Anthropic Releases Claude Code to iOS & the Web; iPhone 17 Line Outselling Last Year’s Models; SpaceX Launches 10,000th Starling Satellite; Update of This Morning’s AWS Outage 

Last winter, Anthropic announced Claude Code. Now, the AI company is making it easier for developers to use Claude Code in more places by putting up a new web interface to access the agent. Engadget.com reports that Anthropic is also releasing a preview of the agent inside its iOS app. The company has given users a warning that the mobile version is an early integration, which will be quickly refined based on user feedback. Pro and Max users can start using Claude Code on the web today. Anthropic notes any cloud sessions share the same rate limits with all other Claude Code usage.

The new iPhone 17 models are a hit for Apple. This year’s models around outselling last year’s iPhone 16 series by 14% in the first 10 days of availability in both the US and China. According to macrumors.com, this is new sell-through data from Counterpoint Research. The firm said the overall uplift is being led by stronger upgrades to the standard ‌iPhone 17‌, particularly in China, and by higher uptake of the iPhone 17 Pro Max among U.S. carrier customers based on enhanced subsidy plans. In China, the base iPhone 17 nearly doubled compared to the iPhone 16 based on the same initial period.

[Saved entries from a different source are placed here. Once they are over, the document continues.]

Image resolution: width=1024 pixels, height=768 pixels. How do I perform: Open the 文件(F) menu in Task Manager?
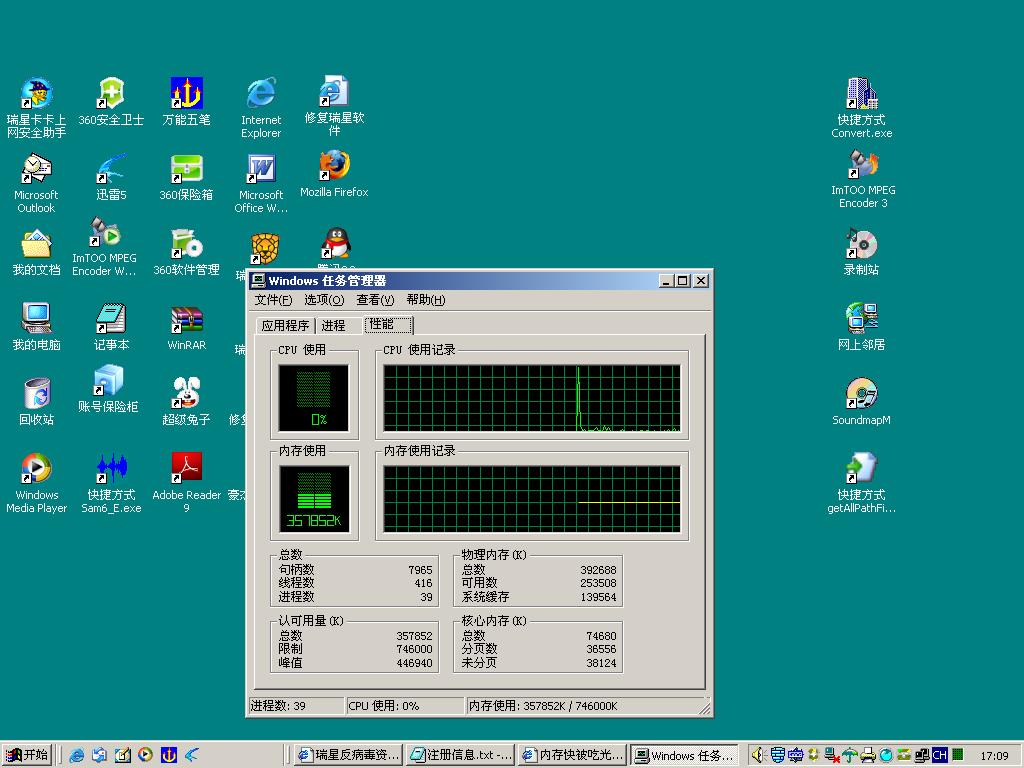(x=273, y=300)
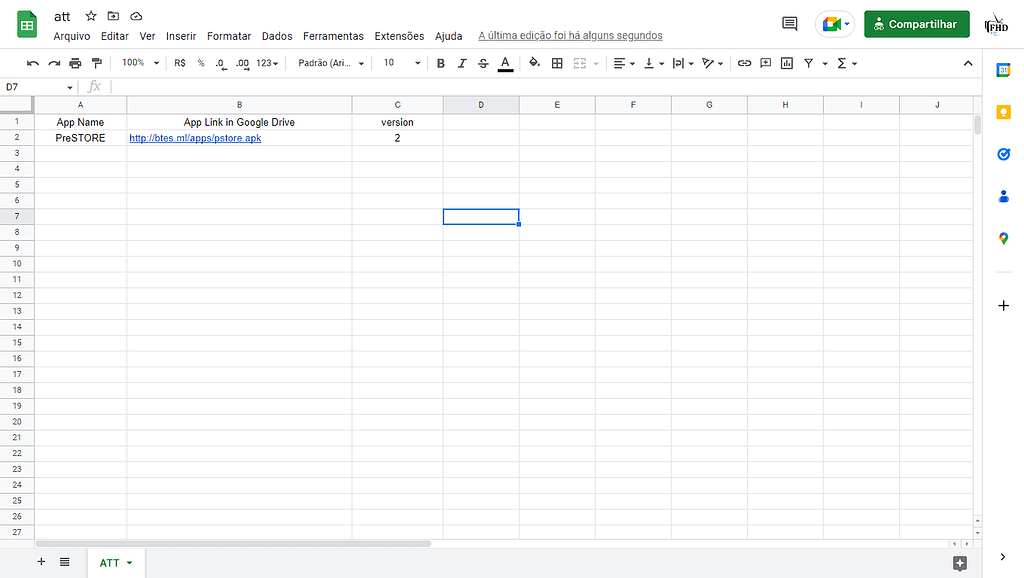The image size is (1024, 578).
Task: Switch to the ATT sheet tab
Action: tap(110, 562)
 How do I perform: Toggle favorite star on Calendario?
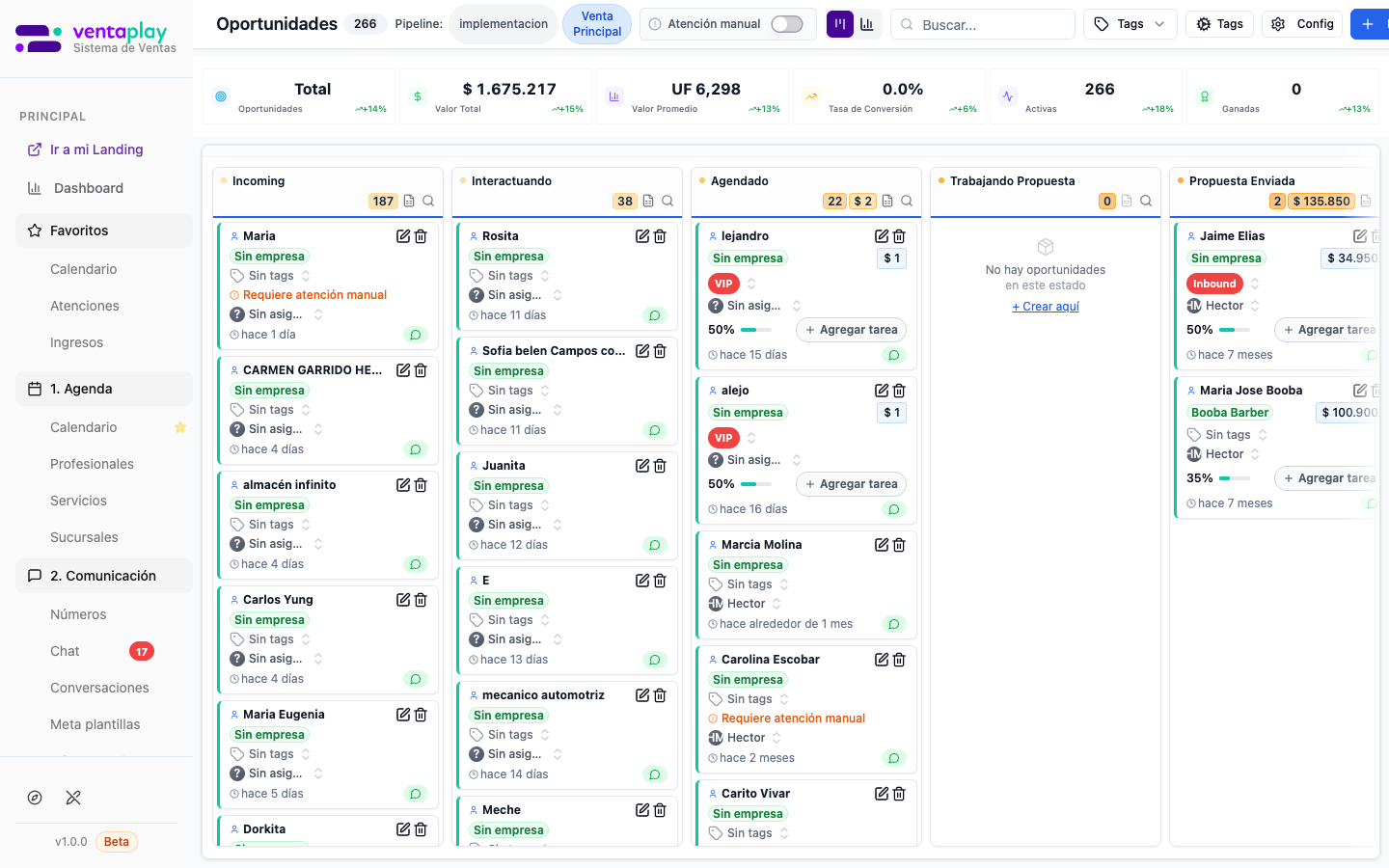(180, 427)
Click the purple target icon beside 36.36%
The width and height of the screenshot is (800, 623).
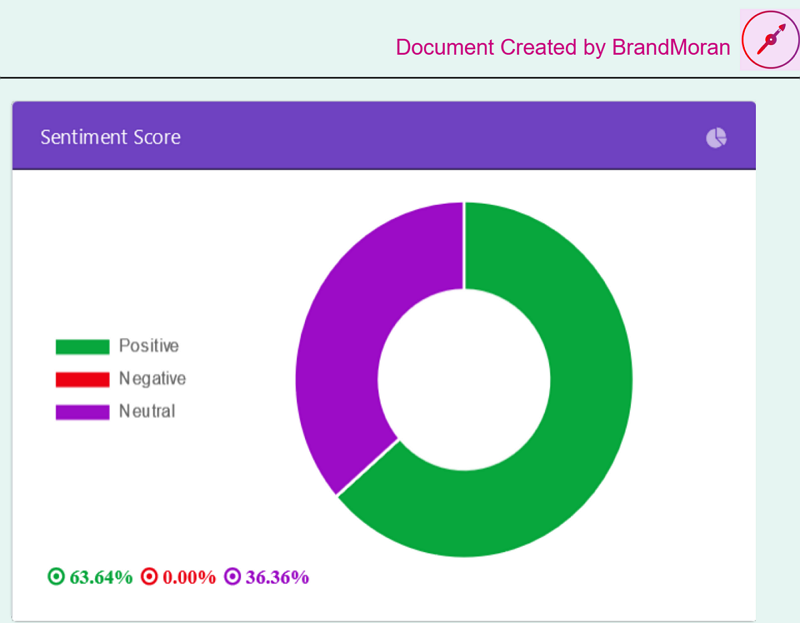click(232, 577)

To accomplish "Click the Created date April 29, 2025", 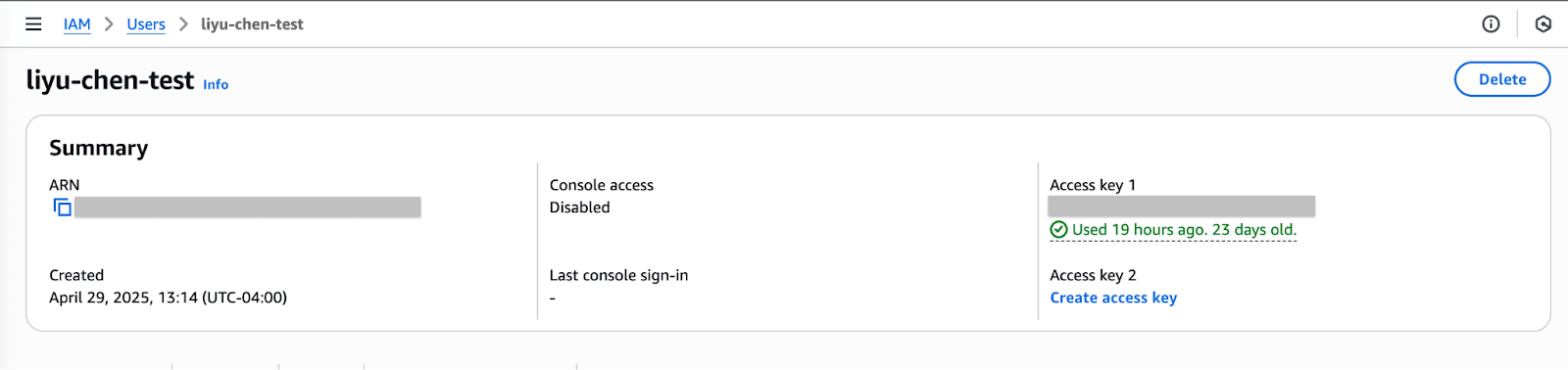I will coord(168,298).
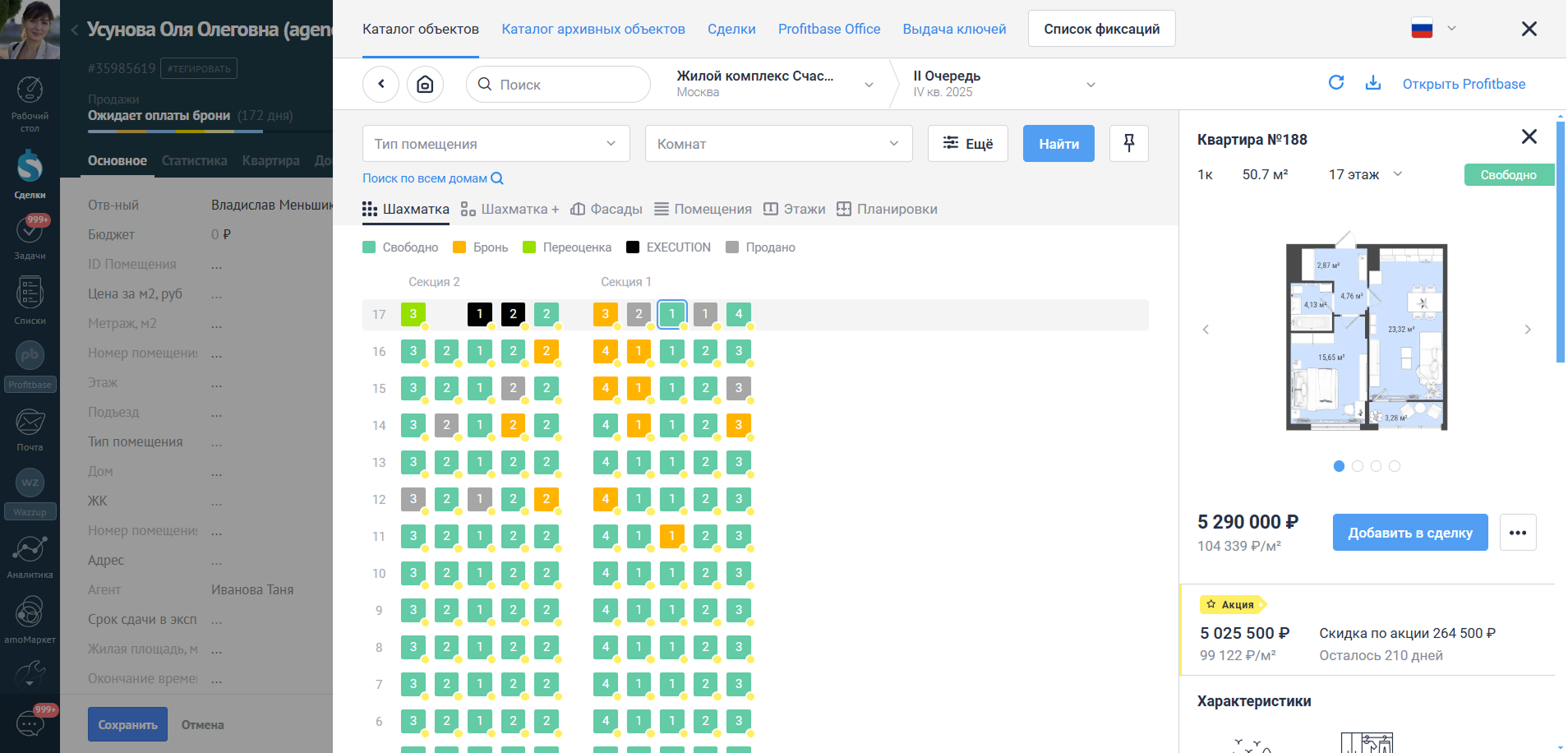Open the three-dots menu near Добавить в сделку

[1518, 533]
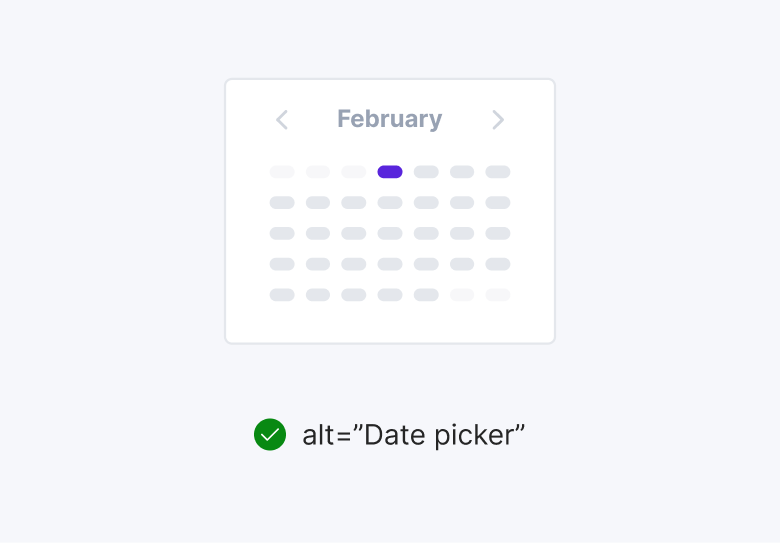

The 17 Pro Max is ahead of the 16 for the initial period, in no small measure due to the big three carriers increasing maximum subsidies by about $100. 

SpaceX has notched a major milestone. They have launched the 10,000th Starlink satellite. Arstechnica.com notes that the benchmark came when two Falcon 9 rockets took off from spaceports in Florida and California Sunday afternoon, adding 56 more satellites to SpaceX’s Starlink broadband network. Actually, now there are 10,006 in orbit…including a few dozen demo satellites. Starlink passed 7 million global subscribers in August.

There was a huge outage early this morning for Amazon Web Services. Geekwire.com says the outage took down several major sits and services. Thankfully it was not due to a cyberattack, but an internal issue within the cloud giant’s infrastructure. Facebook, Coinbase, Amazon, and even check-in kiosks at LaGuardia airport were affected. Amazon pinned the outage on a failure of an “underlying internal subsystem responsible for monitoring the health of our network load balancers.” Tech experts say that this outage indicates that many sites have not adequately implemented the redundancy needed to fall back to other regions or other providers in the event of AWS outages. 

I’m Clark Reid and you’re ‘Technified’ for now.